THE ROLE OF THE PRIVATE SECTOR*


What’s In It for the Private Sector?


Most product-life extension activities require a low capital- investment cost per worker, are normally free of excessive noise or pollution, and are best undertaken in small units close to wherever there are items in need of renovation and customers for them. These new activities are thus accessible to many new or existing small enterprises, with inherent long-term stability as business depends on existing stocks rather than “replacement” sales, which vary between 2% (for buildings) and 10% (for cars) of stock. We may add to these advantages the attraction of developing new markets with low entry costs and few competitors (and thus a low risk of failure), where business can develop freely consistent with the long-term goals of a sustainable society. In time, new commercial and technical ideas will emerge, providing improved product/service mixes for exploiting the market potential, which in turn will make reconditioned goods even more attractive.
    In countries with a skilled labour force, the private sector, through reconditioning, can:
  • Gain access to higher technology levels: Israeli Aircraft Industries, founded by an American in 1950, started off with overhauls and repairs of military aircraft, moved up to building components and today is a manufacturer of airplanes, radar systems and rockets. IAI has become Israel’s biggest exporter! 17
  • Develop high—technology diversification: Swissair has become a world leader in overhauling DC 9 engines and DC 10 aircraft. 18
  • Open up new export markets for process know-how and secondhand products: used trucks for reconditioning locally accounted in 1979 for 25% of Chinese truck imports from Japan. 19

The private sector might even be able to develop a new market for used products by catering to a large segment of customers who cannot afford to buy new ones: up to 20% of the population of developed countries live below the poverty line; about 20% of the population are people in retirement; today, except for the bare essentials, both groups are largely excluded from participating in the consumer society for lack of money.
* This chapter concentrates on the situation in industrialized countries. Its findings can be translated to the context of LDC** mutatis mutandis the differences in markets, needs, and priorities. Examples of product—life extension in LDCs can be found in various publications. 23 ** LDC: Less Developed Country And, last but not least, the private sector can, with product— life extension, become a constructive partner of government by increasing the number of skilled jobs and reducing the country’s dependence on imports of strategic materials.

What is to be The Role of The Private Sector in The Transition to A Sustainable Society?


Manufacturing has traditionally been located near raw-material extraction and production, typically coal and iron deposits. Electronic industries have preferred areas such as Silicon Valley where other electronics firms were already established. In both cases, mobility was the worker’s problem. Today’s unemployed are often poor, unskilled and not mobile. Product-life extension activities are labour-intensive and highly mobile; and are best undertaken where cheap labour is available, i.e., where the people who were replaced by machines are to be found, or, alternatively, near the user and the goods he uses.
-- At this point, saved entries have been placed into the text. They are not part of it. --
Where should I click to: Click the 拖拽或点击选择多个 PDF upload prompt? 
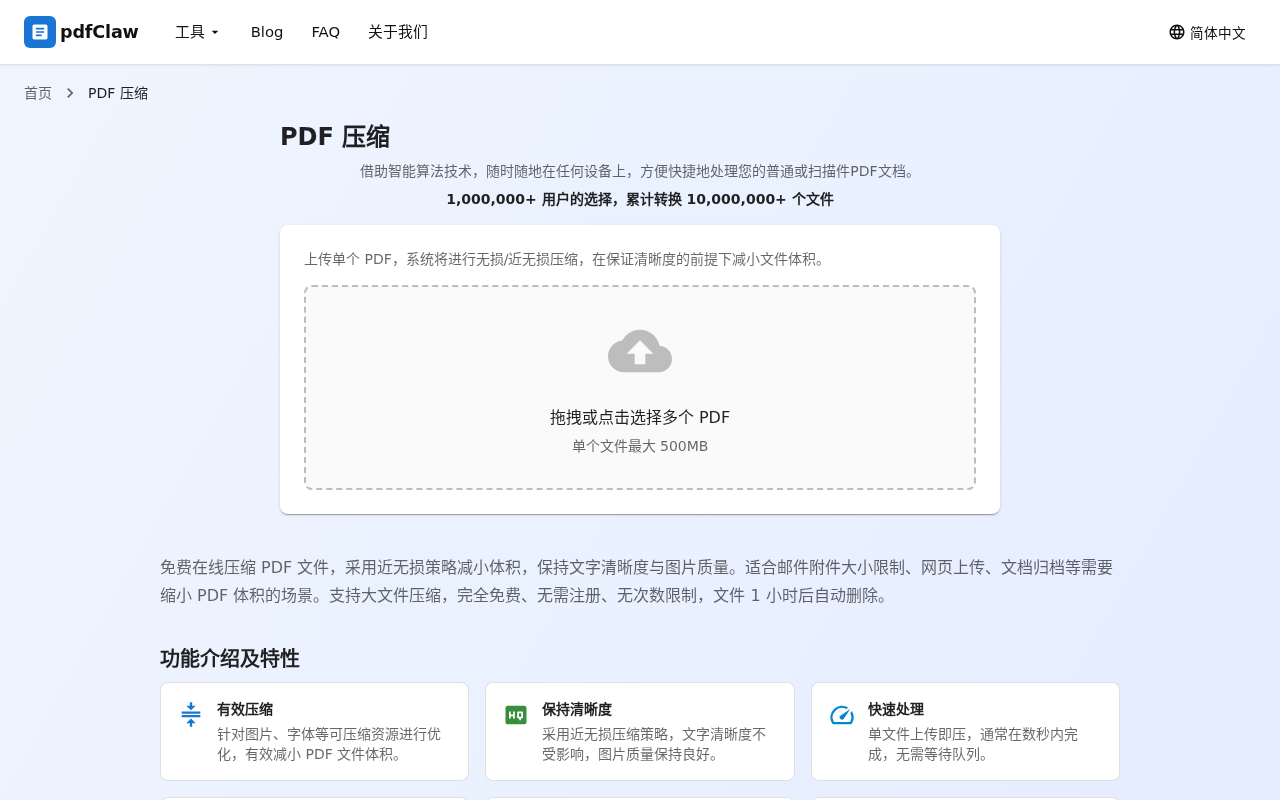pyautogui.click(x=640, y=417)
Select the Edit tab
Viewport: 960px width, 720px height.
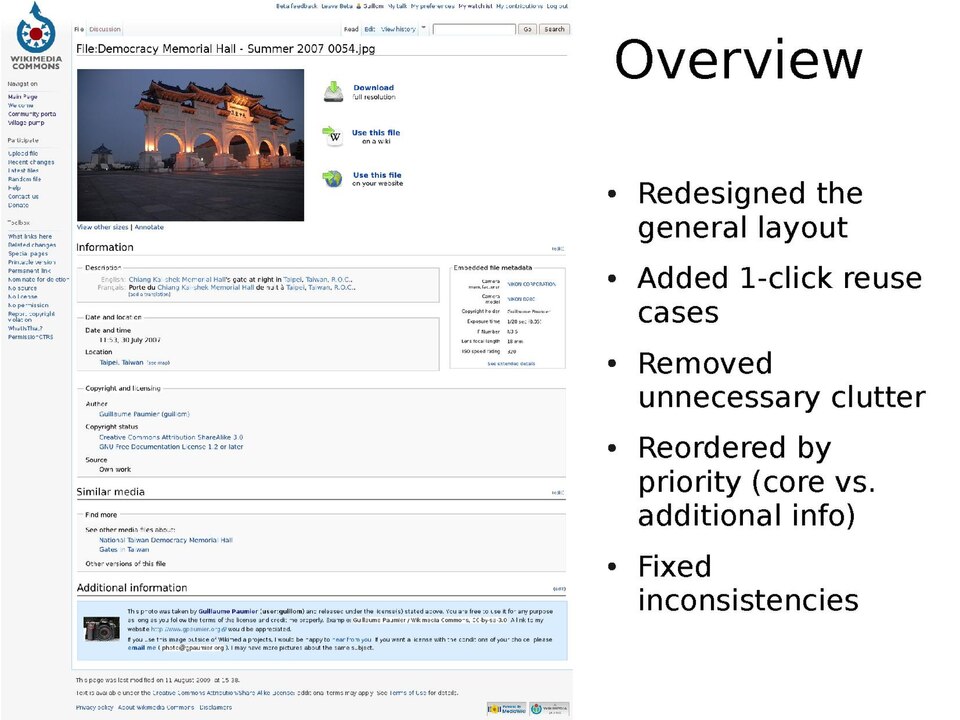pyautogui.click(x=370, y=30)
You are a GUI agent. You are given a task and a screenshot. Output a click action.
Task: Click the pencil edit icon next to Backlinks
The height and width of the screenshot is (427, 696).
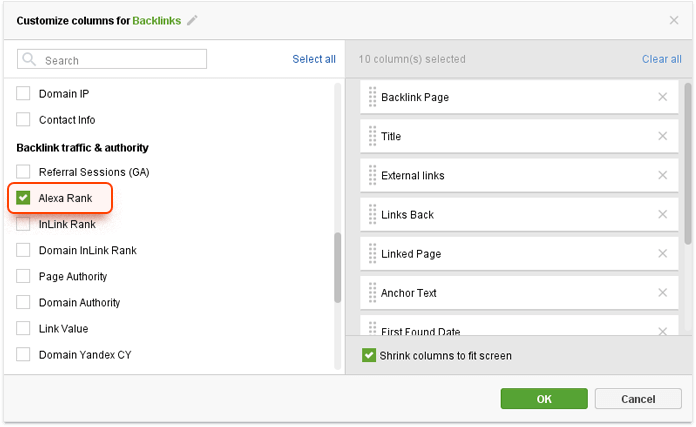pyautogui.click(x=192, y=20)
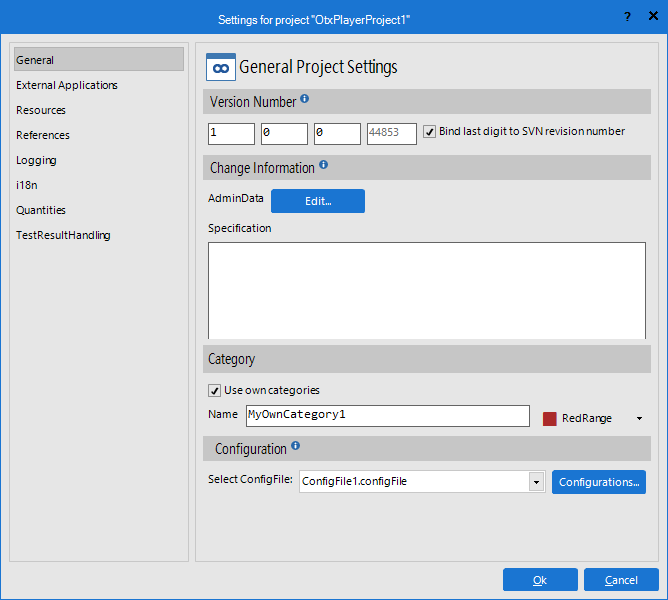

For an enterprising private sector, the situation constitutes a large untapped sector of customers for low-priced goods, once jobs in product-life extension activities have created additional income. But job creation is the government’s responsibility, one may well object. The 1982 annual report of BIS in Basle describes
Quote:
“rising unemployment in the industrial countries (for which it sees no early improvement) and the alarming worsening of the position of the developing countries as contributing to a state of fundamentally unstable equilibrium in the world economy.”
22 This is a real threat to our liberties, to free trade and enterprise. The private sector has resources and skills that uniquely qualify it to start the transition to a sustainable society, where a balanced use of all resources and other societal goals are achieved! The following pages attempt to identify some of the many facets of product-life extension activities which offer innumerable business opportunities to the private sector, and lead to sustainable societies.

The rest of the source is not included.